Si tuvimos la posibilidad de tener a Alberto por veinte años más vivo para escuchar y sentir su dolor y también su alegría (porque era dulce, muy dulce y muy cariñoso), es gracias a alguien que juro no haber conocido a nadie igual. Elisa Carnelli, su mujer y madre de dos divinas Ures. Lo que Elisa hizo, lo que peleó por él, lo que padeció por él, es el motivo por el que ayer la convertimos en Santa. Todo lo hizo en silencio. Todos se lo agradecimos pero hace unos días se lo reiteramos uno a uno con todo nuestro amor. Elisa estuvo siempre, comandando cada cosa, peleándose con las enfermeras que no entendían lo que debía hacerse y cómo, controlando si le estaban dando la medicación como correspondía. Sin hablar de todos los años que lo tuvo en su casa bajo su cuidado, a expensas de su propia salud, física y mental.
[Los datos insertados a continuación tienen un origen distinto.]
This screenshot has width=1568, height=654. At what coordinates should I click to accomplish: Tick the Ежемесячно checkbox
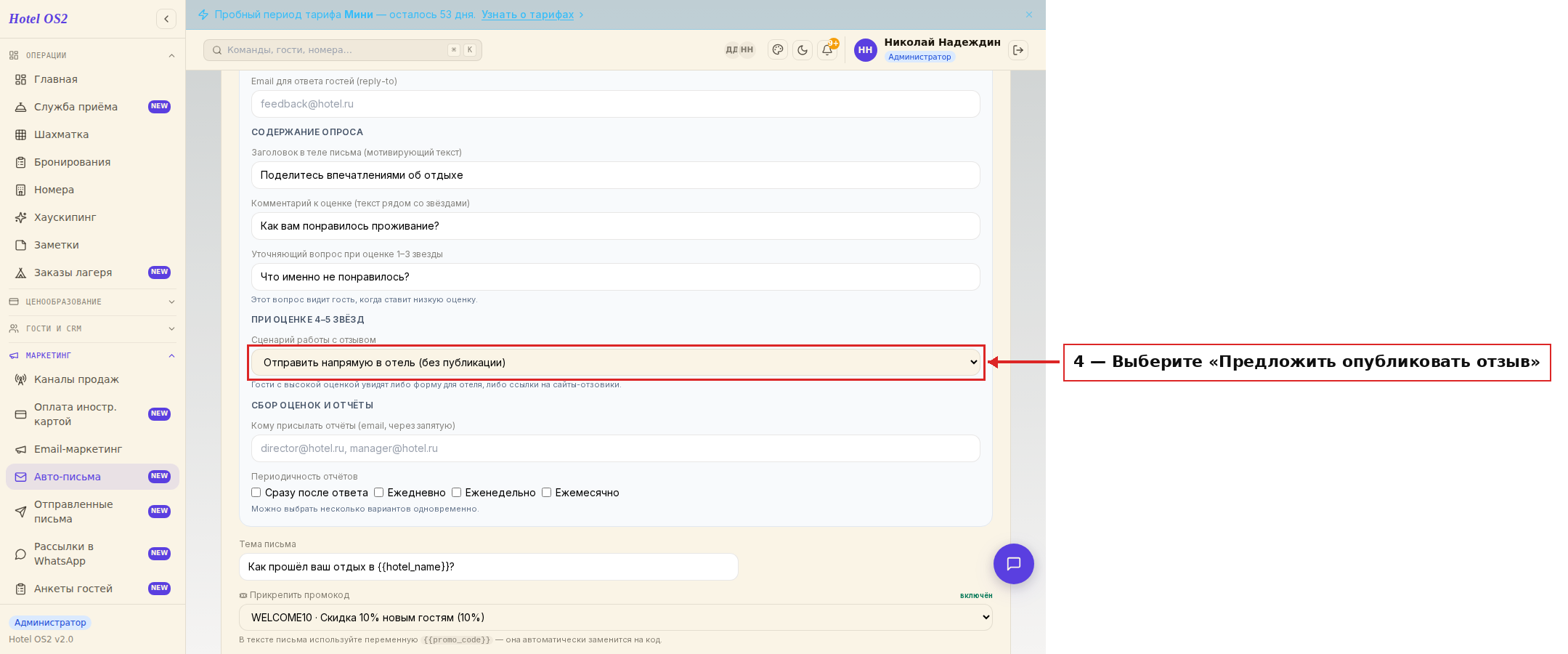tap(546, 493)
Por supuesto que toda la familia estuvo como pudo y siempre. No fue fácil, geriátricos que se incendiaban y Alberto ileso con quemaduras en la pierna y al hospital otra vez. Cambiarlo a otro lugar. Esperar ambulancias, que lleguen, que lo lleven, pedirlas con tiempo. Y el certificado de invalidez que se vencía una y otra vez, trámites y más trámites.
Alberto, te vamos a extrañar mucho. Ya te extrañábamos en las salas y ahora acá…darte abrazos y comer tortas (siempre un bocado más). Es que para Alberto todo siempre fue poco. Él iba por más. Aplausos.